Very few of the Moseley supporters who witnessed their team seize the National Trophy at Twickenham last April would have even dreamed their side would be playing in an even bigger match quite so soon.

Yet that is the prospect which awaits them on Saturday, as promotion favourites Bristol come to Billesley Common looking to fine tune their preparations for the post-season.

Bristol are on auto-pilot at present, guaranteed their top seeding, in first place in the table and unbeaten in the league since October 24. They can afford to either tinker, go full steam ahead or perhaps both.

Moseley’s concerns, however, are considerably more immediate. In theory they can afford to lose providing they pick up two bonus points and results go their way elsewhere. In reality, they have to beat the league leaders.

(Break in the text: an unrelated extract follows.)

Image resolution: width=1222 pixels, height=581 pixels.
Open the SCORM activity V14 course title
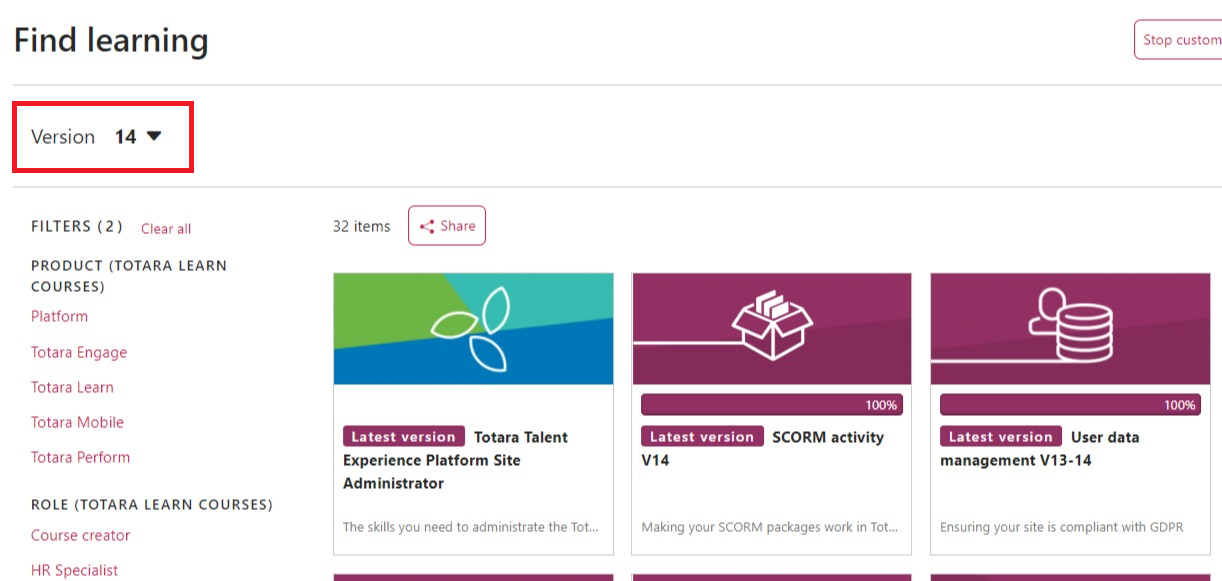763,449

Success should guarantee a place in next year’s Championship with all the trappings and trimmings dining at the RFU’s professional rugby table brings.

Such things like £300,000 in central funding, exposure on national television and the right to tell potential sponsors, spectators and players they might care be part of a club going places. Failure jeopardises all of that.

And ask the men responsible for trying to rebuild the club whether they’d swap last spring’s cup win for this spring’s safety and they’d be hard pressed to answer.

The EDF Energy National Trophy was worth a day out and somewhere in the region £50,000. Victory on Saturday would bring so much more.

Not that defeat robs them of anything just yet but it will condemn Moseley to a bottom four finish and a place in the relegation play-offs.

They will then have six matches, against Coventry, Bees and AN Other to book their place at the 2010-11 table.

The observant amongst you will had noted the geographical spread of that notional bottom four. Indeed it is only the presence of either Plymouth or Rotherham that stopped the Union from renaming the Pool C play off, the Worst Midlands Championship.

Clearly those who wear the Red and Black are intent on making sure Second City interest in that particular spat is kept to a minimum.

The fact they have lost their last five matches and not beaten a higher-ranked side all season - seventh-placed Doncaster were second bottom when they were downed in September - has not dimmed the public protestations that a top eight finish can be secured.

And more defiant than any other is Neil Mason, their talismanic captain who juts his jaw out, both metaphorically and physically, and whose Black Knight approach to the sport - ‘tis a mere flesh wound’ - makes him the one Moseley player opponents know they have to contain.

And the 27-year-old is in determined mood. “It’s a massive game for the club,” he admits. “The boys are all geared up for that game, everyone is. We know what we have got to do, it’s obvious to everyone.